Frequently asked questions
- What is a covered call on TAP?
- A covered call on TAP is the covered call strategy applied to TAP (stock). The strategy is structurally neutral to slightly bullish: A covered call pairs long stock with a short out-of-the-money call, collecting premium and capping upside above the short strike in exchange for income. With TAP stock trading near $39.65, the strikes shown on this page are snapped to the nearest listed TAP chain strike and the premiums come straight from the end-of-day bid/ask midpoint.
- How are TAP covered call max profit and max loss calculated?
- Max profit equals short-strike minus cost basis plus premium times 100; max loss is cost basis minus premium (at zero). Breakeven is cost basis minus premium. For the TAP covered call priced from the end-of-day chain at a 30-day expiry (ATM IV 27.20%), the computed maximum profit is $555.00 per contract and the computed maximum loss is -$3,694.00 per contract. Live intraday quotes will differ as the chain moves through the trading session.
- What is the breakeven for a TAP covered call?
- The breakeven for the TAP covered call priced on this page is roughly $36.95 at expiration, derived from end-of-day chain premiums. Breakeven is the underlying price at which the strategy's P&L crosses zero ignoring transaction costs and assignment risk. The current TAP market-implied 1-standard-deviation expected move is approximately 7.80%; if the move sits well outside the breakeven distance, the structure's risk-reward becomes correspondingly tighter.
- When should you consider a covered call on TAP?
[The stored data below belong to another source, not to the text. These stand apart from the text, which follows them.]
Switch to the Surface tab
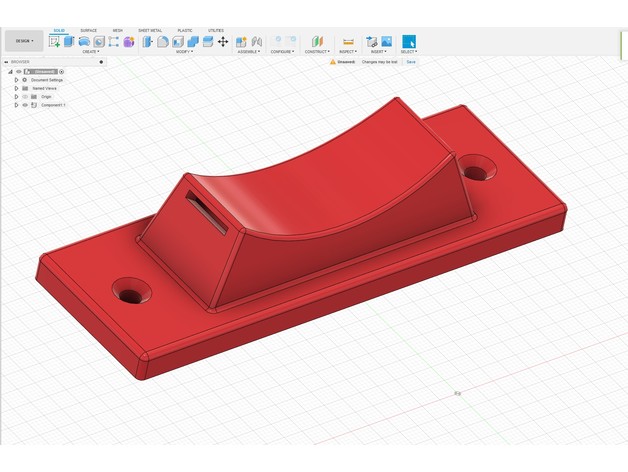[x=88, y=30]
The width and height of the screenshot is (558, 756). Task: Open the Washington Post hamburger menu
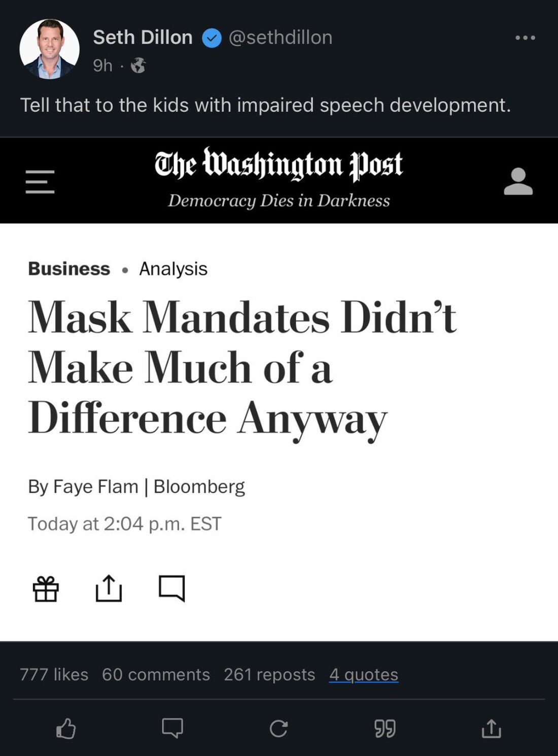[x=40, y=182]
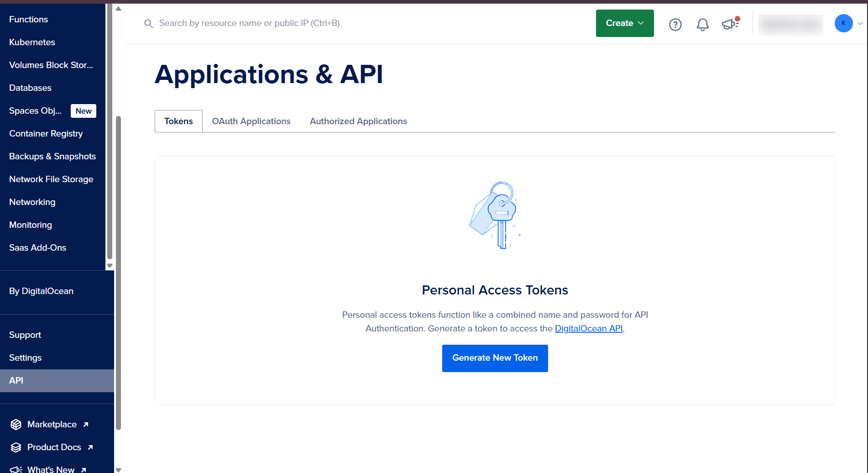Image resolution: width=868 pixels, height=473 pixels.
Task: Click the Marketplace cube icon in sidebar
Action: (16, 425)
- Covered calls on TAP are an income strategy run on existing TAP stock positions; traders typically sell calls at 25-35 delta with 30-45 days to expiration to balance premium against upside cap.
- How does current TAP implied volatility affect this covered call?
- TAP ATM IV is at 27.20% with IV rank near 26.04%, which is on the low end of its 1-year range. Premium-buying structures (long call, long put, debit spreads) are relatively cheap in this regime; premium-selling structures collect less credit per unit risk.